Forty Hours Devotion

To Keep a Solemn Vigil with the Lord
September 11, 2021

Dear Friends in Christ, 

 

Part of any spiritually flourishing parish is a devotion to the Blessed Sacrament, the Lord’s Eucharistic Presence among us. Currently, we offer Adoration of the Blessed Sacrament for only four hours a month on the First Friday. Although those who can attend devoutly pray in front of the Lord, it does not seem to be a convenient time for many who would definitely attend if they could. 

 

The practice of Eucharistic Adoration of the Exposed Blessed Sacrament has its origins in the high Middle Ages when the reception of Holy Communion was rare. In fact, reception of Holy Communion was so rare due to local diocesan particular laws and the feeling of unworthiness of many of the lay faithful that the Church herself in 1215 at the Fourth Lateran Council had to mandate that all Catholics receive Holy Communion at least once a year during the Easter Season. 

 

From this century in history, not only the elevation of the Blessed Sacrament at Mass became popularized, but also the practice of taking the Sacred Host in a crystal cylinder especially at the Feast of Corpus Christi to publicly express faith in the Lord’s Real Presence. From this time period, we get the monstrance (monstrare—Latin to show), which is the brass/gold element with the crystal center where the Host is exposed to our vision and where we can receive the Lord’s blessing at Benediction. When the Blessed Sacrament is solemnly exposed, the custom is to genuflect on both knees to show greater reverence for the Lord’s Presence consistently exposed Real Presence. The typical way of showing reverence in the Latin Church is to genuflect on one knee when the Sacrament is hidden behind the veil of the tabernacle. This is the normative way of reserving the Blessed Sacrament for safety and for prayer. Our prayer is most certainly efficacious in front of the Tabernacle. We should not forget that; personally, I think we have as a Church. We should remember, the veil on the tabernacle tells us the Lord is present, hidden, and waiting for us. We can and should make visits often to the Blessed Sacrament.  Nevertheless, it is praiseworthy that with regularity, that we have an extraordinary manifestation of our belief and receive the graces from spending time with great solemnity in front of the exposed Blessed Sacrament and to receive the graces from Benediction. 

 

Since the 15/16th century, the Devotion of Forty Hours (commemorating outside of the Easter Triduum the forty hours Our Lord laid in the tomb) became popularized in Italy especially during times of great tribulation. In the 18th century, the Holy See provided a particular rubrical practice for this three-day devotion.
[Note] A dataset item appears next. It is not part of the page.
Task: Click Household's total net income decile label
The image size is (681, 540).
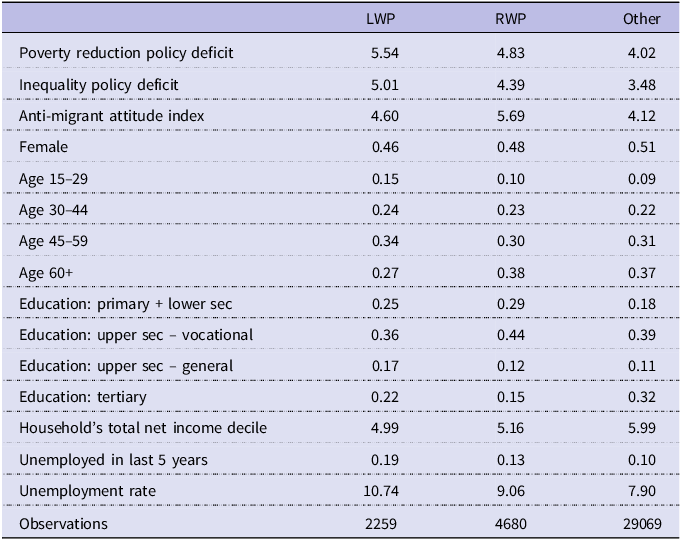Action: coord(143,428)
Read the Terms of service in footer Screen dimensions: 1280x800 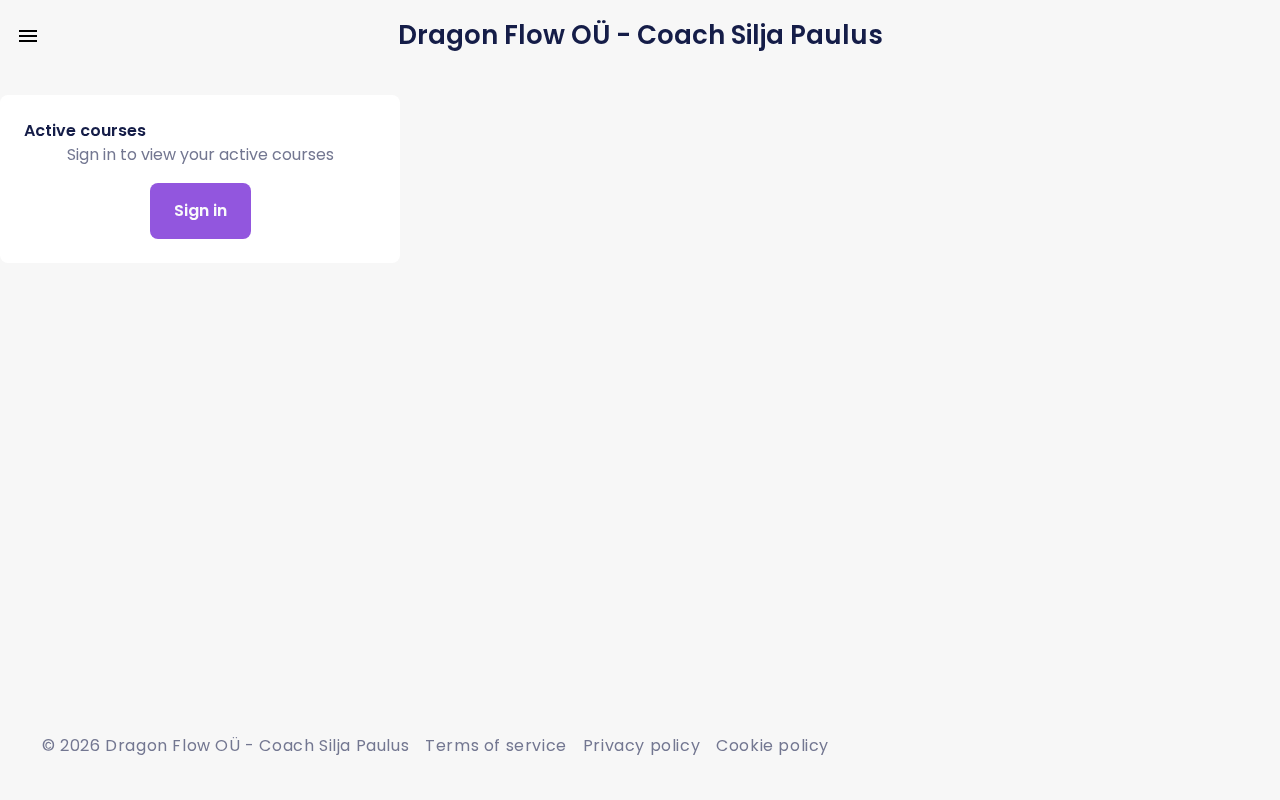point(495,745)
In the 16th century, it often took place before Lent to lessen sinful occasions of Carnivale (Mardi Gras) and to encourage the Faithful to pray in front of the Exposed Blessed Sacrament for a good Lent. 

 

As time progressed, Benediction of the Blessed Sacrament often took place one Sunday a month after the main Mass so that, again, there could be an opportunity for solemn prayer as well as Benediction. In addition, Forty Hours Devotion was perhaps (especially in the United States) one of the most popular methods of Adoration. The Devotion would start with a Sung Mass followed by an indoor procession with the Litany of the Saints. The second day would have a Votive Mass of Peace. The last day would have a very particular Votive Mass of the Blessed Sacrament in front of the Monstrance ending with an indoor procession and Benediction. Each parish used to take a turn with this sort of devotion so that the Faithful (as well as priests) could come in the appointed Church and pray solemnly. This devotion even took place at our very own St. Ann in Plattsburg in the past. 

 

I was able to introduce this devotion with great success at St. Andrew the Apostle in Gladstone and I would like to do so here as well annually. You will find ample sign-up sheets in the back for our upcoming Forty Hours Devotion on October 10-12. Let’s see how many hours we can fill with two adorers and we’ll go from there! The Mass schedule will be as follows:

 

Sunday, October 10 10:00AM Mass followed by Solemn exposition and indoor procession with the Blessed Sacrament 

 

Monday, October 11 

7:00P.M. Low Mass (Votive Mass for Peace)

 

Tuesday, October 12

 

7:00PM Sung Mass (Votive Mass of the Blessed Sacrament) with Procession and Benediction

 

I hope that you will all find the time to participate in adoring the Eucharistic Lord in what I hope becomes an October spiritual practice for our parish. In addition, I would like to use this Eucharistic Adoration time to revise the current schedule and begin a monthly overnight vigil on the Thursday before the First Friday. This would be more in line with what Our Lord asks St. Margaret Mary Alacoque in the Devotion to His Sacred Heart (to whom our parish is consecrated) and hopefully provide more ample time that people are free to come to church, even if through the night. More to come on this schedule change later. 

 

For now, I would like to heartily encourage all of us to sign up in the back for our Forty Hours Celebration in October. The Lord asks, “Could you not watch one hour with Me?” Material will be provided in the back of the Church when the date comes to assist you with how to adore and pray!